■ **Extracted records**
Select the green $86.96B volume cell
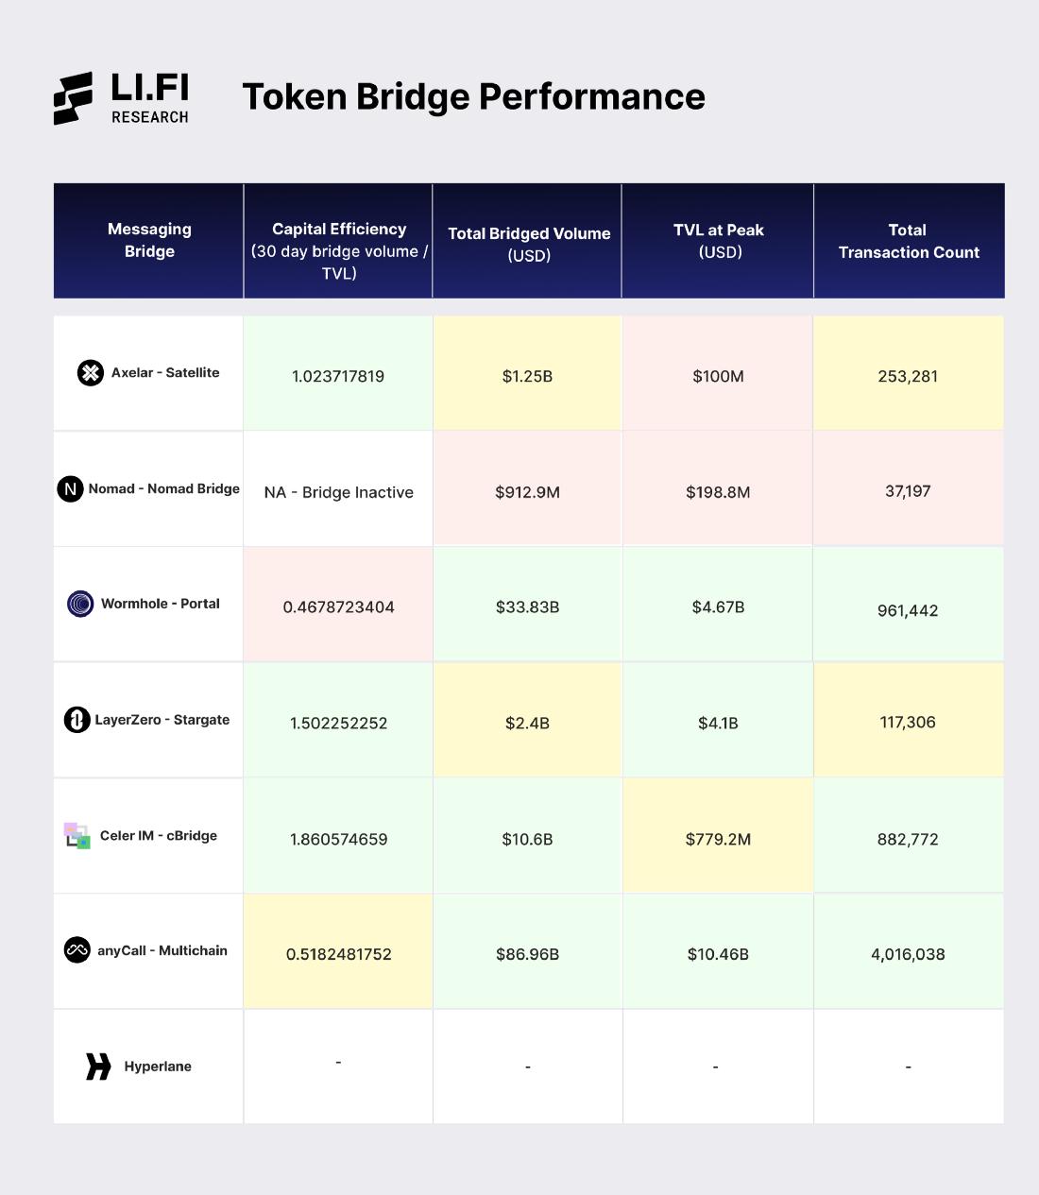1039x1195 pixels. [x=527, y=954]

==

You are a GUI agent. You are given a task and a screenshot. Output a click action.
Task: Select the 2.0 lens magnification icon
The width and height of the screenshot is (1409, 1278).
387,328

--

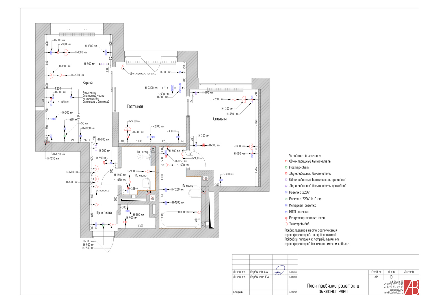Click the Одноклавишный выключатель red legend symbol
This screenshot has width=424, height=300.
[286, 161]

■ **Task requirements**
Count the lines in the data above that contain the word "screenshot" and reply with that number alone.

■ **Solution to this task**
3